On Thursday, President Trump arrived in Huntington for his third rally as president. At the rally, he spoke of the importance of continuing to bring back coal jobs to West Virginia.
Senator Shelley Moor Capito said over the past couple of decades, West Virginia has seen a decrease in the need for coal jobs, and it’s had an effect on the state.
“I’d say tens of thousands of people have lost their jobs – not just in the coal industry but in the associated industries, whether it’s rail or equipment suppliers, distributers and those kinds of things,” she said.
According to the U.S. Energy Information Association, coal production had a steep decline since 2011, and dropped 17-percent from 2015 to 2016.
Senator Joe Manchin said restrictions put in place under the Obama administration contributed to the decline in coal jobs, but the United States continues to rely on coal as a power source.
“If you want 24-7 dependable reliable power, then you have to have something that will make power 24-7 rain or shine,” he said.
Barry Worthington, executive director of the United States Energy Association said coal production could have a comeback, and countries like Germany and even some in the Middle East are turning to the United States for their coal.

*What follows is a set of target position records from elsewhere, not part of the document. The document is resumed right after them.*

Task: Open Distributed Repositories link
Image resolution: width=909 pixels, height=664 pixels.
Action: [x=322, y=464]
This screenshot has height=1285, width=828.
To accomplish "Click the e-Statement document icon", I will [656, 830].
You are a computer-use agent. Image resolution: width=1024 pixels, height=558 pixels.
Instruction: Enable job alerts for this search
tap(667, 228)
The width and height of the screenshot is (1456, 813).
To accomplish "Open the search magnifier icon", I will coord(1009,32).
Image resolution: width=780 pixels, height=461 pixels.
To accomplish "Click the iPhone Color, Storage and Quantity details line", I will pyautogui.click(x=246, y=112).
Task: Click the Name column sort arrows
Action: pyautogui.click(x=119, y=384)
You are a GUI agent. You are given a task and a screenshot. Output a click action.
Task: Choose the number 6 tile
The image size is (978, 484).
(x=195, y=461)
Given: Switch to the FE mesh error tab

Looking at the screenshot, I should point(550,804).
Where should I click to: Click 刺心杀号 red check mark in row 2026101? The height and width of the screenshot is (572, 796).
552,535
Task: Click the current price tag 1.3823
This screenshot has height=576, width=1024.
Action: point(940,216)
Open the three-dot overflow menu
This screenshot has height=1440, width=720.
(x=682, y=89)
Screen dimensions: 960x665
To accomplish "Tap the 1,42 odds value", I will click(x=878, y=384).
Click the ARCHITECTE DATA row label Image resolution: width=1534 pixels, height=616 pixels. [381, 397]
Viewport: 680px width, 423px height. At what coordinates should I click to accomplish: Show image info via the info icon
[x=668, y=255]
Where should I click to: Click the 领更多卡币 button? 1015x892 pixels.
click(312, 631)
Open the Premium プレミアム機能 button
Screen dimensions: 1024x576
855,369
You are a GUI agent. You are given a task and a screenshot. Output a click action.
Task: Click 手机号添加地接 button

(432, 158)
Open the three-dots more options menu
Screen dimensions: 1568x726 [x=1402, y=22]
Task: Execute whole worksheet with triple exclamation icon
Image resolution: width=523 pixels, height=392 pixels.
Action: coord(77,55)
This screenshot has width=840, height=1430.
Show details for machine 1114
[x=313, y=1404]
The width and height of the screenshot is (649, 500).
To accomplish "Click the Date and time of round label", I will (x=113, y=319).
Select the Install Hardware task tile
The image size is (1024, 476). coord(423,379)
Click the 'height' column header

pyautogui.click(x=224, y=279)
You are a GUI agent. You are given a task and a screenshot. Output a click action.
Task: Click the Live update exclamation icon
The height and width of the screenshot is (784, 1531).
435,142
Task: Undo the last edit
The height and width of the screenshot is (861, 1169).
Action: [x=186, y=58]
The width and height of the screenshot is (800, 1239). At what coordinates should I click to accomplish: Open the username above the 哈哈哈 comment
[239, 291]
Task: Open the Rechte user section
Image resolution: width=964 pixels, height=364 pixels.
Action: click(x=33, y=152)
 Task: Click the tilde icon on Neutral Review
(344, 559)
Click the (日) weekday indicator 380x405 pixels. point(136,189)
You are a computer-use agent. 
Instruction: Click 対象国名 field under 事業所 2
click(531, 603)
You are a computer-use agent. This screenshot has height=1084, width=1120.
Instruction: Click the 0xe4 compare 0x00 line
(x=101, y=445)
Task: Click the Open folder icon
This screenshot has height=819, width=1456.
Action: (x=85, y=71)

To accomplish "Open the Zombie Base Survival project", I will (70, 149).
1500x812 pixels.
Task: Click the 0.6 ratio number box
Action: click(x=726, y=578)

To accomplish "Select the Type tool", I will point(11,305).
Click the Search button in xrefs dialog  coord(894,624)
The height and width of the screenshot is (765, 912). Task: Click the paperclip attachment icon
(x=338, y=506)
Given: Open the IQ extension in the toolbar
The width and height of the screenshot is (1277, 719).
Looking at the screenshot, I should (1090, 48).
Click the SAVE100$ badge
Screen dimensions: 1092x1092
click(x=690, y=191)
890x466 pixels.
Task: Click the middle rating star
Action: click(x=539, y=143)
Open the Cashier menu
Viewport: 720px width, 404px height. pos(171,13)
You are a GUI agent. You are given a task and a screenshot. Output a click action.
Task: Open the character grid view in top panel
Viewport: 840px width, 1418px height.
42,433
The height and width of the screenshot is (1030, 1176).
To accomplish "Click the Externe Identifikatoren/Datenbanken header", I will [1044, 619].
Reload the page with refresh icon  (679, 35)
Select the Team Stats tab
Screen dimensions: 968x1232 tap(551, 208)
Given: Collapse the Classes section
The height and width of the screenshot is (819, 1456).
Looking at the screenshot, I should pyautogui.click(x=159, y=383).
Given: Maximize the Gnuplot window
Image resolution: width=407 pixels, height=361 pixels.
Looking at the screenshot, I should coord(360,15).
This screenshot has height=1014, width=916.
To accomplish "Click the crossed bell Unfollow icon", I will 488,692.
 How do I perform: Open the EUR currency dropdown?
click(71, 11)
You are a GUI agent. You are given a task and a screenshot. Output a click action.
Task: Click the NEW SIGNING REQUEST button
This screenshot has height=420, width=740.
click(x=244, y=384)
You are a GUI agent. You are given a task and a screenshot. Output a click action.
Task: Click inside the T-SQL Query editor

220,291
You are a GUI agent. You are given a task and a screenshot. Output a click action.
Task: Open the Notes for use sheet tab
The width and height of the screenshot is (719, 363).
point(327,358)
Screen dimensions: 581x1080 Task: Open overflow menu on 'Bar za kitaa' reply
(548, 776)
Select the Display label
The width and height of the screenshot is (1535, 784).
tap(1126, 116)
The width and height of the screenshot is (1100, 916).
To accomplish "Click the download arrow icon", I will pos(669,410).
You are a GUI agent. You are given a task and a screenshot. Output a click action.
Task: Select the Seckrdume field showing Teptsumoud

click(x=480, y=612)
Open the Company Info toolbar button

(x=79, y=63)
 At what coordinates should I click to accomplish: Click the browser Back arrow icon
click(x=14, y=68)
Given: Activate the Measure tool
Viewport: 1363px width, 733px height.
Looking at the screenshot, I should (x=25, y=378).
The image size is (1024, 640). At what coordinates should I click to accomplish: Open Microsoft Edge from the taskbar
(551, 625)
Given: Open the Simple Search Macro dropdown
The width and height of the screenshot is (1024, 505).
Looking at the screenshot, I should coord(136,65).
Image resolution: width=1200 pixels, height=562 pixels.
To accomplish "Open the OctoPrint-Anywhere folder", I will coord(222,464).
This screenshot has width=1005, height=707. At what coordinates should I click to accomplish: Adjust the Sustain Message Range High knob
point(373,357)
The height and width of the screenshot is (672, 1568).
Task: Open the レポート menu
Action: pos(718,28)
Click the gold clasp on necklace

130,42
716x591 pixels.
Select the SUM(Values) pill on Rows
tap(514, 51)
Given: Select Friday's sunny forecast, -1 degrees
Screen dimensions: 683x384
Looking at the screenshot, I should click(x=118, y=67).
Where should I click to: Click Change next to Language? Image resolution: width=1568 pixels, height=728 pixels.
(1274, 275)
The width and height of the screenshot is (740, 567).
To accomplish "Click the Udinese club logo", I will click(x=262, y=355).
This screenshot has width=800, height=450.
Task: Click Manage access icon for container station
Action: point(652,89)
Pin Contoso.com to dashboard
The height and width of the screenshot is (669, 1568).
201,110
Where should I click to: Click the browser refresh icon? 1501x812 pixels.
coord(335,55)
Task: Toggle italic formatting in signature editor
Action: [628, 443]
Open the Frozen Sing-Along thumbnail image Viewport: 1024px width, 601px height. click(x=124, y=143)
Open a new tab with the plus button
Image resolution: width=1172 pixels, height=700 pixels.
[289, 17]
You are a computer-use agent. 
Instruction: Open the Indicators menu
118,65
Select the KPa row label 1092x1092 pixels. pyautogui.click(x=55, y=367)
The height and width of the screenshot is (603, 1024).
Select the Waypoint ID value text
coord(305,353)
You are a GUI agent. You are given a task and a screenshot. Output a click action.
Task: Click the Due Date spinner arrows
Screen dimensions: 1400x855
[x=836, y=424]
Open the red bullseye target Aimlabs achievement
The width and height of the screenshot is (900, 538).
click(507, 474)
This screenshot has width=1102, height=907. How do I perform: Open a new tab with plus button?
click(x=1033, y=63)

“U.S. coal conceivably could be competitive in all of those countries,” he said. “And if we can help them facilitate building additional coal-fired power plants, then that would open up and create additional markets for U.S. coal.”
But even if coal were to make this comeback, experts say West Virginia shouldn’t limit their energy options.
“Natural gas will be advancing also and perhaps becoming more efficient, less expensive, so it’s going to give even more competition to coal in the very near future,” said Rachael Jonassen, a professor at The George Washington University.
Worthington said West Virginia should explore an “all of the above” approach when it comes to where it obtains energy.
“If there’s oil resources develop them, if there’s natural gas resources develop them,” he said. “Wind should be prime in West Virginia because of the mountains. Solar is going to be limited but why not develop it to the extent that it’s economic.”
Capito also said she advocates for an all of the above approach.
“Whether it’s renewable or in coal, I think we can’t put all of our eggs in the coal basket, we’ve done that before,” she said. “It’s time to sort of broaden out. I think renewable energy jobs are just as welcome as coal jobs.”
The next step, she said, is for Congress to continue to find ways to harvest and use clean coal.